The other key role, of course, is Iago. The first half of the play really belongs to Iago; in many ways, he is the principal character until the moment that Othello succumbs to jealousy. This production benefits from one of the most perfect actors to play this role I could imagine. Anybody who knows Dan Donohue's work at OSF will know instantly what I mean. Last season he gave Caliban a creepily nonhuman, subterranean quality in The Tempest, and invested his Mercutio with such frighteningly manic energy that one suspected some of the Veronese youth in the ambiguously modern production of Romeo and Juliet had been experimenting with illegal substances. All of these qualities are appropriate to Iago as well, to be sure, and were certainly present in Donohue's portrayal.

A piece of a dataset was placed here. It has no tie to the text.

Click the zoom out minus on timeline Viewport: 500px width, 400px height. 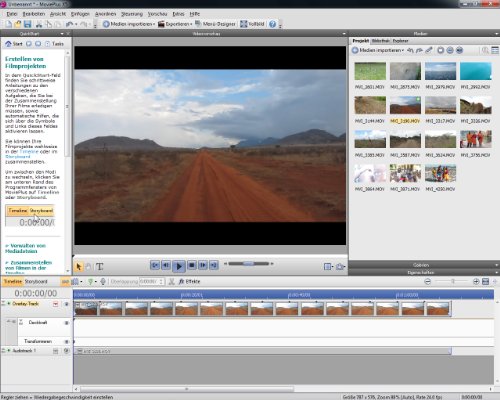pyautogui.click(x=428, y=282)
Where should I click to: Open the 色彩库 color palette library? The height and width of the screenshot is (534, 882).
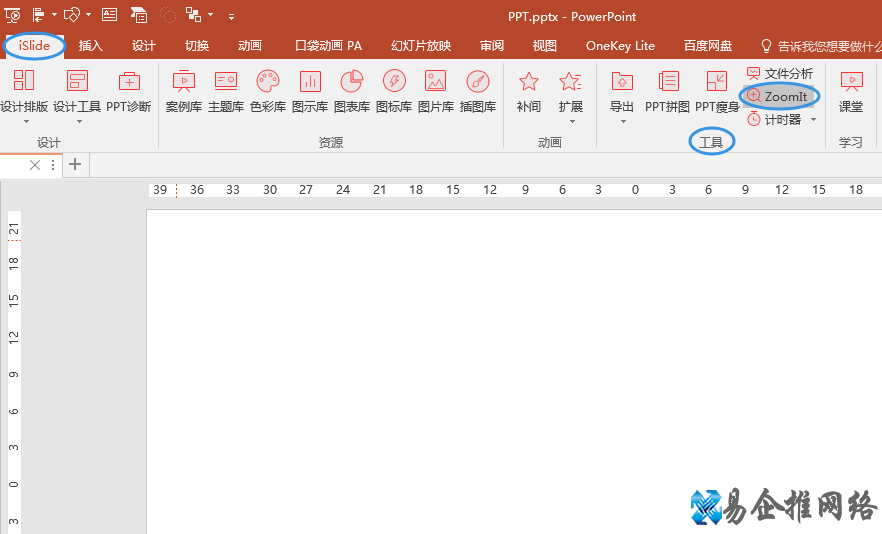268,91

But Donohue's was a perfectly calibrated reading with no hint of overacting or forced "villainy." To the contrary; his Iago's soliloquies were understated and quietly conversational as though he was making his plans up as he went along and inviting the audience along to help him work them out, rather than arriving on the scene as a fully formed villain to inform us of his carefully thought-out plan for vengeance. This was an almost creepily realistic interpretation, in that it made the audience feel complicit in what Iago was doing until it was too late to stop the terrifying chain of events. It was as though we were watching a truant boy playing with matches and combustibles without being able to stop him, while simultaneously becoming increasingly fascinated by his potential for senseless arson and wanton destruction. Get the idea? It gave me chills while I watched it. It still does! I found myself actually gasping audibly at key moments, even though I'm well familiar with the play and the text.
Iago's foil, Cassio, was well played by Danforth Comins. Cassio is not a particularly deep or complex character, but Comins made him interesting and sympathetic. I should mention that Comins is absolutely riveting and superb as the title character in this season's Coriolanus, a play which no afficiado of either the OSF or Shakespeare should miss. (See my earlier review, here.)
The only slightly weak point in the production, from my perspective, was the Desdemona of Sarah Rutan. Her reading was a bit too contemporary for my taste, both in inflection and in the "I am woman, hear me roar" style of her acting. Call me old fashioned, but I think the tragedy works better if Desdemona is more gentle and feminine than strong and willful. Think Juliet rather than Katherina. It is then all the more horrifying that Othello should fall prey to Iago's insinuations and suspect her virtue. On the other hand, Vilma Silva's Emilia--Iago's long-suffering wife--was flawless. (Silva, of course, was the incredibly magnificent Katherina in last season's Taming of the Shrew.) Christopher DuVal was a wonderfully hapless Roderigo.